## DATASET EXCERPTS
☆ ☆ ☆ ☆

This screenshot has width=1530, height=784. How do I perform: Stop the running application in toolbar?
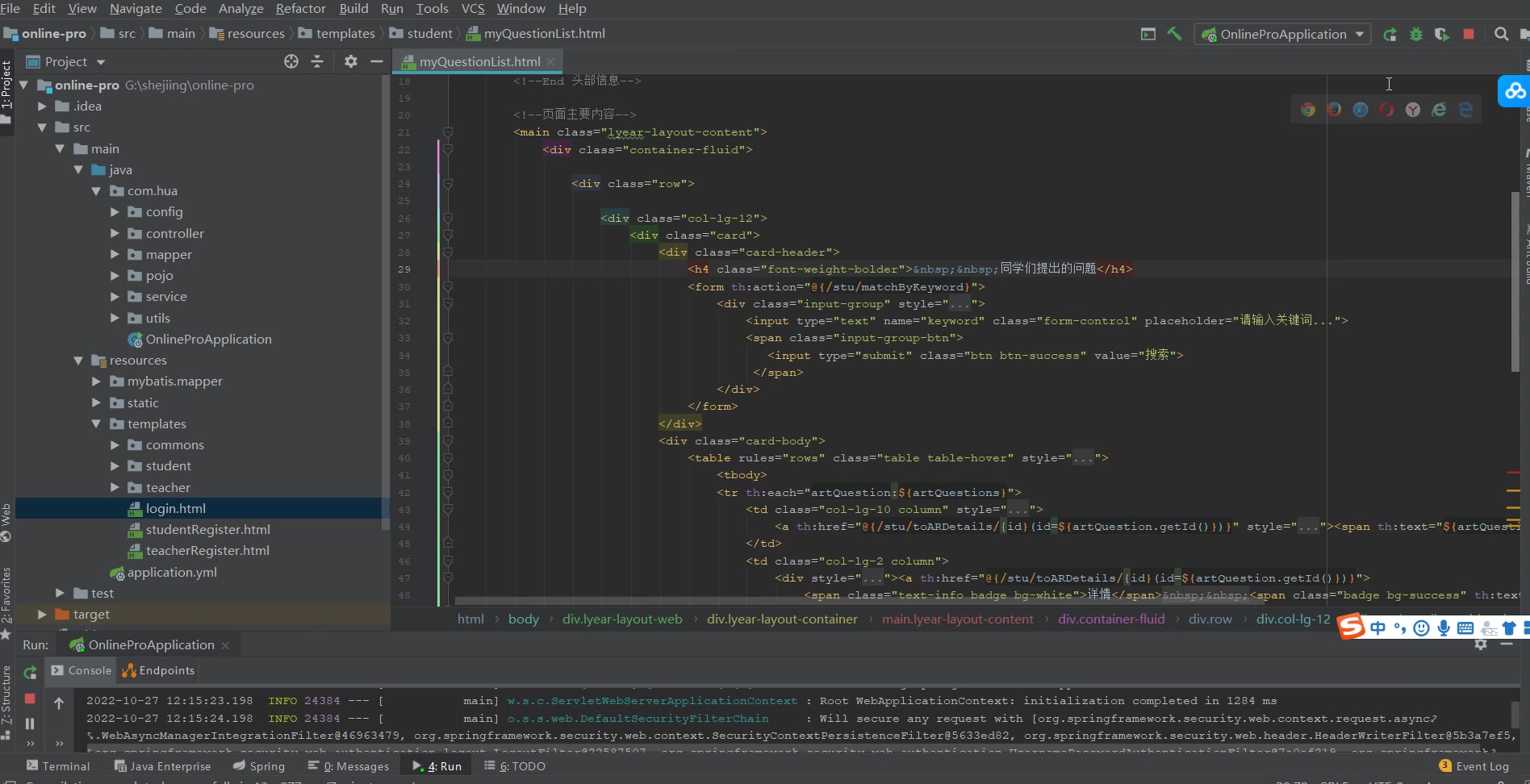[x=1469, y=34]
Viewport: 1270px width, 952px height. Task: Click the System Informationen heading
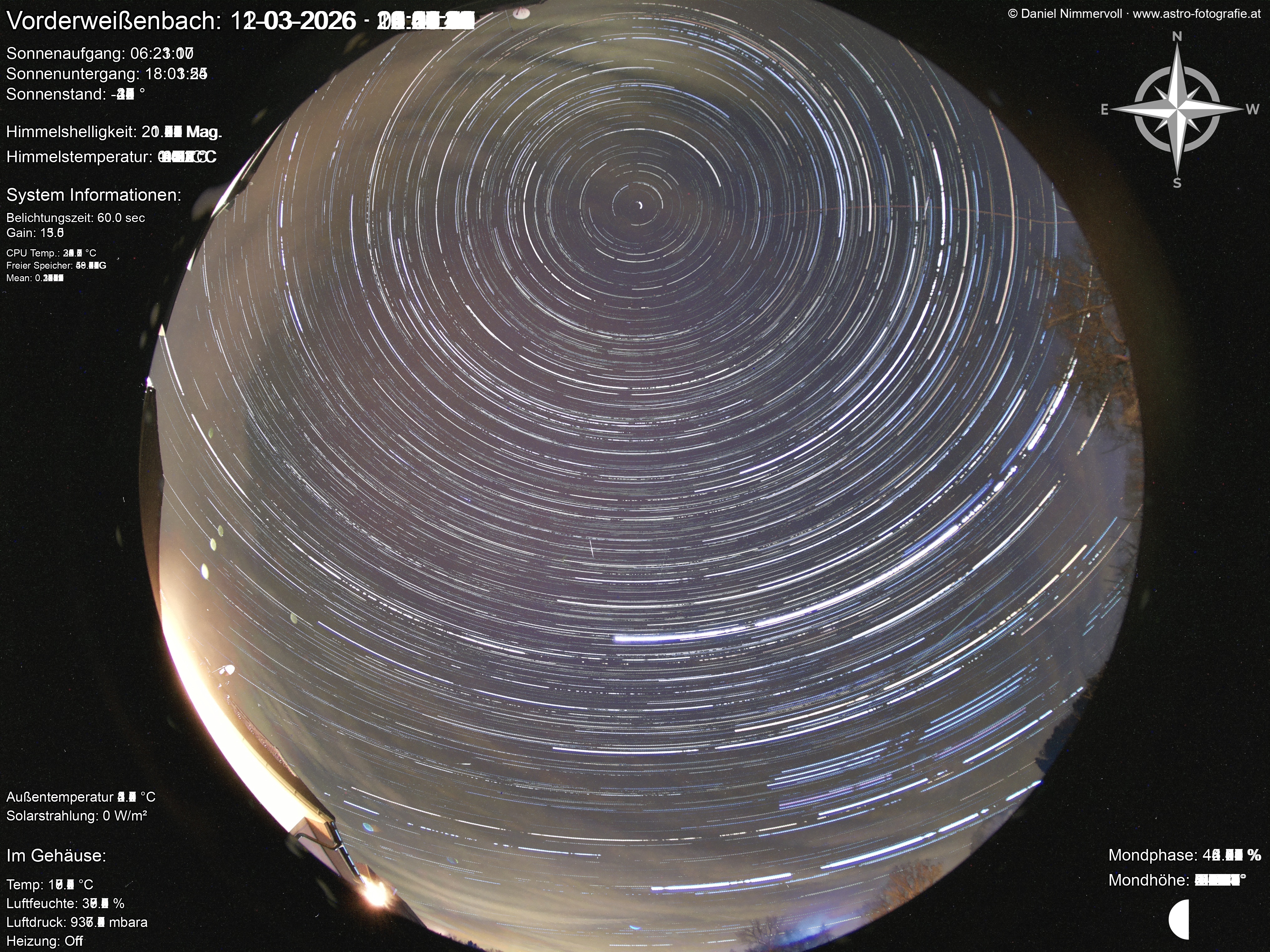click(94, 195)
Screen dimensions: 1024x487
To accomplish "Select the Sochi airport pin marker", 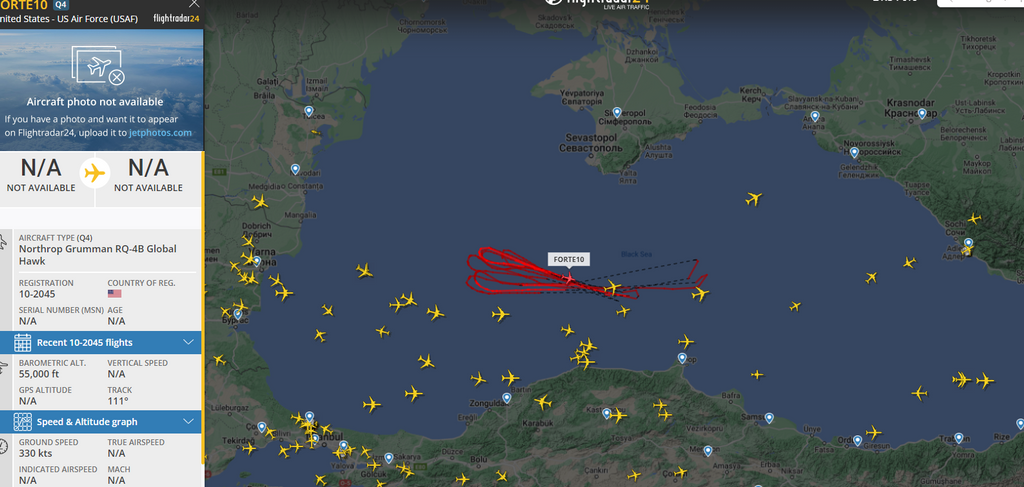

☆ ☆ ☆ ☆

Write out the records again, switching "heading" to "title" and changing nothing else. Omit the pictures.

## PROBLEM SOLUTION
This screenshot has width=1530, height=784. How do I perform: Stop the running application in toolbar?
[x=1469, y=34]
Viewport: 1270px width, 952px height. Task: Click the System Informationen title
click(94, 195)
Screen dimensions: 1024x487
To accomplish "Select the Sochi airport pin marker", 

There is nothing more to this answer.